Low mortgage rates boost homebuilding stocks despite recession anxiety

The SPDR S&P Homebuilders ETF is up 29 percent for the year

Aug.August 22, 2019 10:46 AM
Homebuilding shares are close to their highest levels of the year thanks to low mortgage rates (Credit: iStock)

Homebuilding shares are close to their highest levels of the year thanks to low mortgage rates (Credit: iStock)

Signs may be pointing to a potential recession, but low mortgage rates have boosted homebuilding shares, which are nearing their highest levels of the year.

A composite of homebuilding stocks — known as the SPDR S&P Homebuilders ETF — is up 29 percent in 2019, far surpassing the S&P 500’s 17 percent gain, according to the Wall Street Journal.

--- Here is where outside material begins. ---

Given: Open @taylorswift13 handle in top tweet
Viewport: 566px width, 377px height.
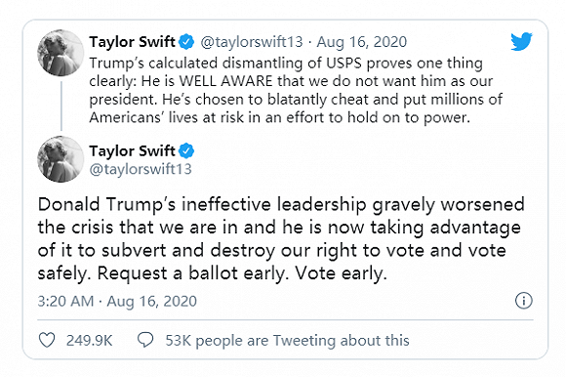Looking at the screenshot, I should pos(252,42).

Texas-based LGI Homes, which focuses on first-time buyers, has seen its stock jump 77 percent this year, while Miami-based homebuilder Lennar has increased 32 percent and KB Home has risen 47 percent, the Journal reported.

The rise in homebuilder stock prices is largely due to the fall of mortgage rates which have dropped to their lowest levels since late 2016. This has made it cheaper for homebuyers to buy and refinance a home.

The Federal Reserve’s decision to lower interest rates last month also helps homebuilding stocks because it makes financing cheaper for developers to build homes.

Not all homebuilders are faring well, however. Toll Brothers, which develops luxury homes, saw third quarter net income drop 25 percent from the same time last year. The company which released earnings on Wednesday, said overall contracts were down, but it saw positive signs in a recent move to develop lower-priced properties as it reaches out to higher-earning millennials.

The renewed interest in homebuilders comes as many indicators show the housing market continues to slow because of affordability concerns and rising construction costs.

Just last month, a Case-Shiller index showed home price growth slowed to 3.4 percent in May on a yearly basis, down from 3.5 percent in the previous month.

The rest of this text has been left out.